New regime for trans-Tasman securities offerings
- Reprinted From The Bulletin, Newsletter Of Nz Securities Commission
The Securities Commission and the Australian Securities and Investments Commission (ASIC) last month welcomed the announcement of mutual recognition of securities offerings (MRSO) by the Commerce Minister, Hon Lianne Dalziel, and the Minister for Superannuation and Corporate Law in Australia, Senator the Hon Nick Sherry.
The MSRO means issuers of securities can now use one prospectus to offer shares, debentures, or managed or collective investment schemes to investors on both sides of the Tasman, subject to meeting certain requirements. Legislation and regulations were introduced in each country by the respective Governments to bring this regime into effect.
“The new regime will mean cost savings for companies offering securities and will benefit investors with a wider range of investments. It is a significant step towards achieving a single economic market,” Commission Chairman, Jane Diplock, says.

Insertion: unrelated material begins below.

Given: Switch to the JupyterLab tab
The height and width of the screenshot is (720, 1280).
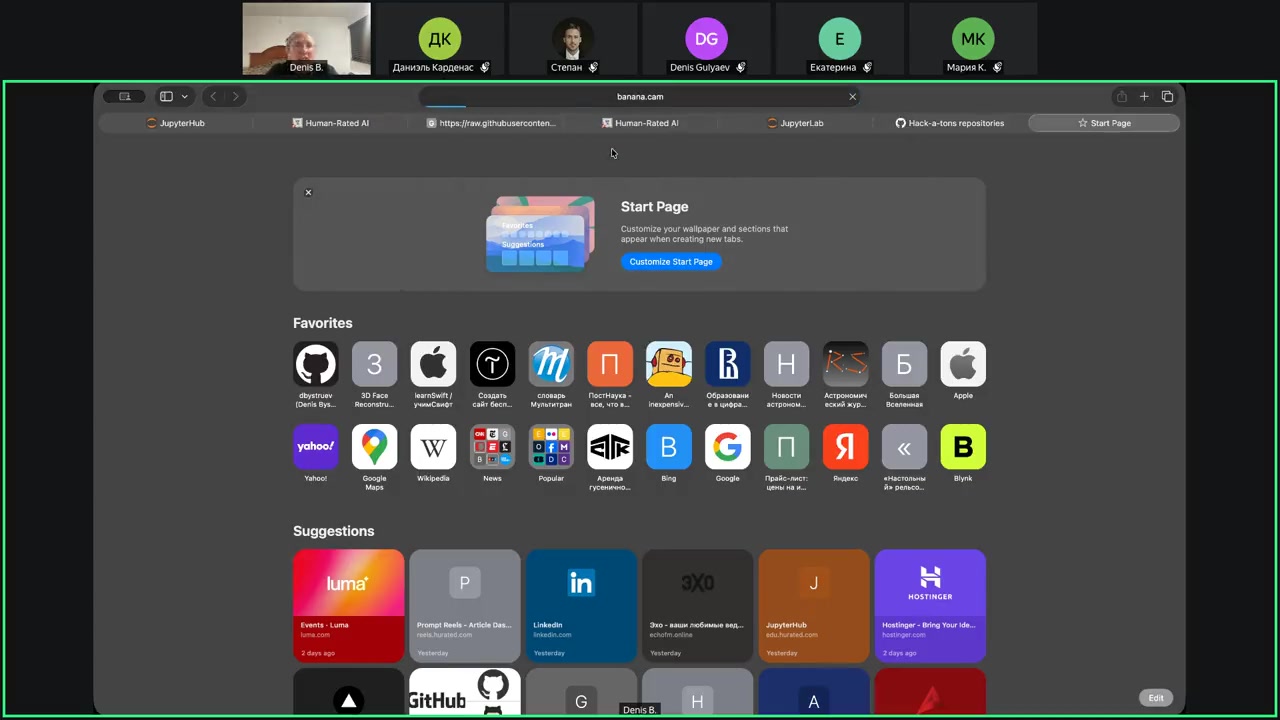Looking at the screenshot, I should coord(795,123).
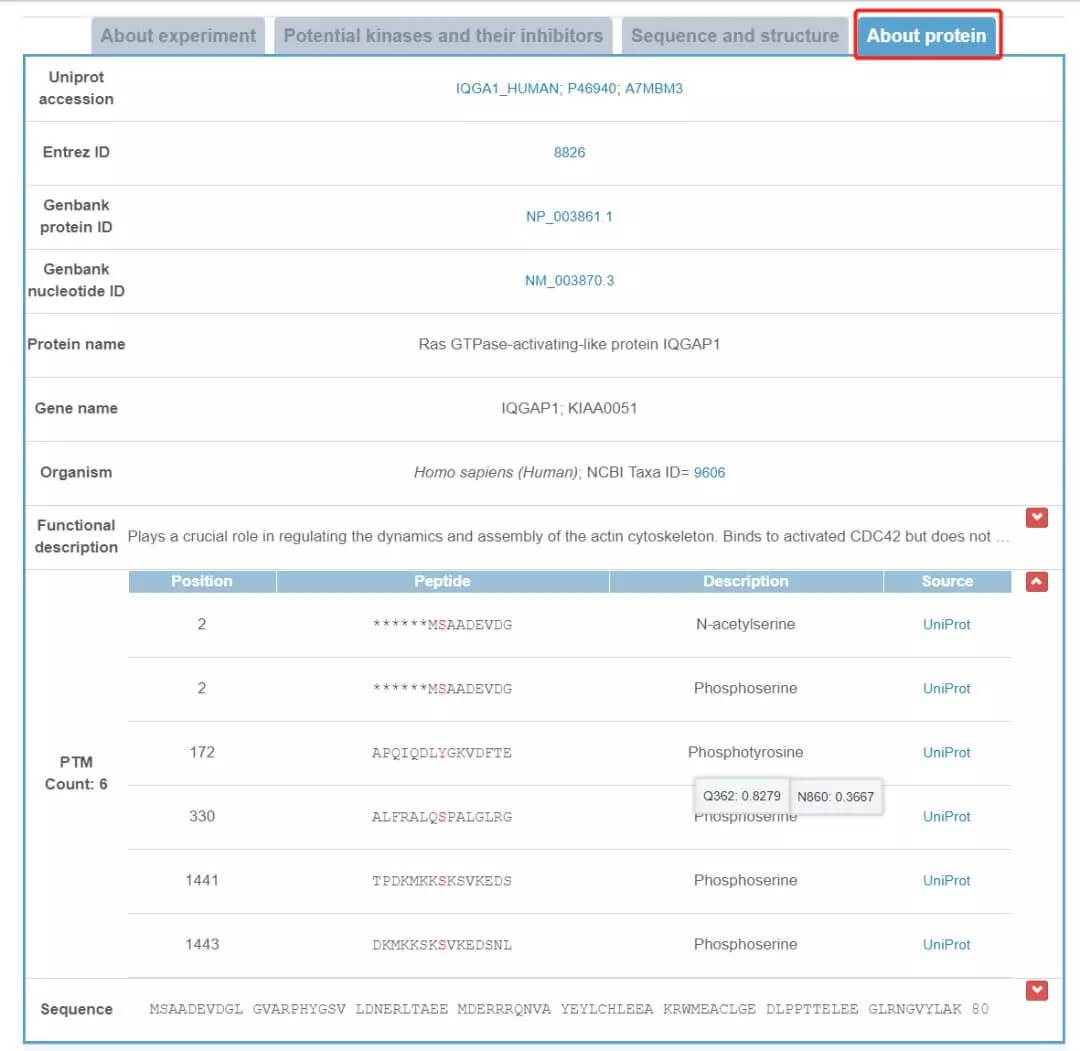Open UniProt source for position 1443

[x=946, y=944]
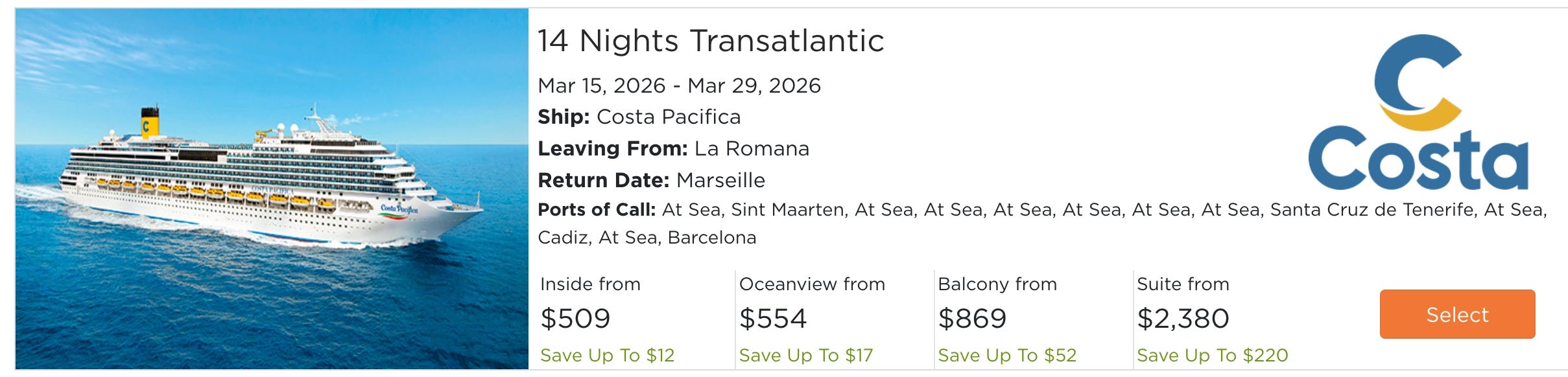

“Since the agreement came into force I am delighted that one international investment bank has already given notice of their intention to use the scheme for 24 Australian managed funds to be made available to New Zealand investors. The MRSO underpins the strength of each country’s regulatory regime and the co-operative relationship between the two nations.
We have worked closely together to ensure the new regime maintains the existing protections for investors while reducing the capital raising and compliance costs for issuers,” ASIC Deputy Chairman, Jeremy Cooper, says.
The agencies have also published joint guidance to New Zealand and Australian issuers offering shares, debentures, or managed or collective investment schemes in both countries. The guide, available on www.seccom.govt.nz, explains what issuers have to do under the trans-Tasman mutual recognition scheme for offers of securities and the role of the regulators in both countries in relation to an offer.
It also alerts issuers to the specific parts of Australian and New Zealand law that will continue to apply when offers are made under the MRSO, such as the prohibition on door to door selling in New Zealand and the securities hawking laws in Australia. The MRSO is overseen by ASIC in Australia and the Companies Office and the Securities Commission in New Zealand.
These agencies have developed protocols on cooperation and information sharing to ensure the smooth running of the new regime.
The Commission has a number of long standing class exemptions for offers from Australian issuers which will now be reviewed. The Commission will undertake targeted consultation during the review. If you would like to be consulted contact huanlan.yap@seccom.govt.nz.
Appropriate transitional provisions will be put in place where changes are made.